I have to say, rereading the manuscript on Sunday (it’s not a good sign that I fell asleep reading it; but I was tired from the gym and not sleeping well Saturday night) but I was kind of embarrassed by how bad some of my sentences were and how paragraphs were constructed, to the point I was beginning to question my ability to write anything; I’m not going to lie, since the pandemic struck I’ve been having a lot of issues writing, and what little confidence I may have had at one time (not entirely sure I ever had any, honestly) is completely gone now. That’s something I really need to work on. Several years ago, in another fallow/low-confidence period, I came up with some things to say every morning, going with the old theory that saying something out loud every day will make it come true because I will start believing in it. Needless to say, at some point I stopped saying the affirmations aloud every morning–not sure when that happened, or why it happened; but I just did, and I think I may need to start doing it again. I’ve never had much self-confidence about anything, to be completely honest, and it’s very easy for me to go down the dark path of self-doubt and self-castigation.

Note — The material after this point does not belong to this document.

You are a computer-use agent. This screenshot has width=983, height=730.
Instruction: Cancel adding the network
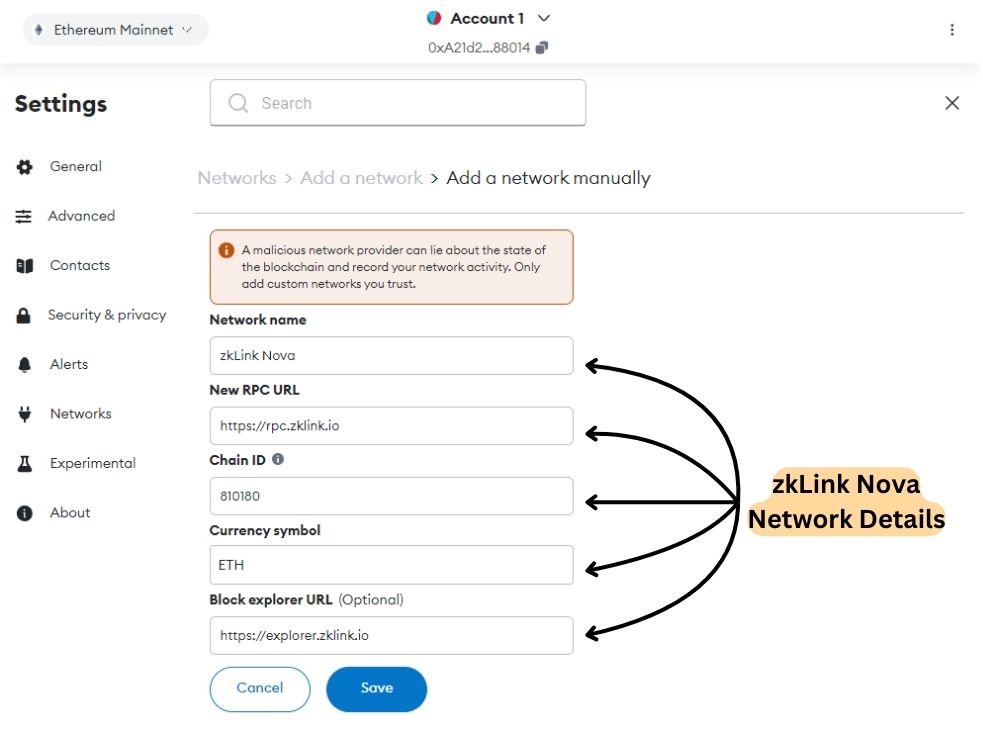[260, 689]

The joys of the mood swings, seriously.

But today is much better than yesterday–and Sunday for that matter; being tired clearly affects my moods–and so I am probably going to try to dive back into the manuscript tonight when I get home from work. Here’s hoping I have the energy to not only do so but to make dinner as well. Fingers crossed, right?

But I do need to snap the fuck out of whatever this whatever it is, is, and get back to work on everything.

Heavy sigh.

I also need to get back to reading for pleasure. I have so many amazing books on hand that I want to read, and yet somehow I just am always so worn out in the evenings I can’t focus on reading anything other than things I am reading for research, and I also need to jump back into writing new stuff–Chlorine is just sitting there, and there are any number of other stories I want and need to write or revise or finish. I’ve already allowed so much time to go past that I am going to miss a submission deadline for a story I wanted to get out there–partly the current computer nonsense, mostly; an annoyance I am not going to get into right here–but the older I get the more of a Luddite I appear to be.

And on that note, tis back to the spice mines with me. Have a lovely Tuesday, Constant Reader.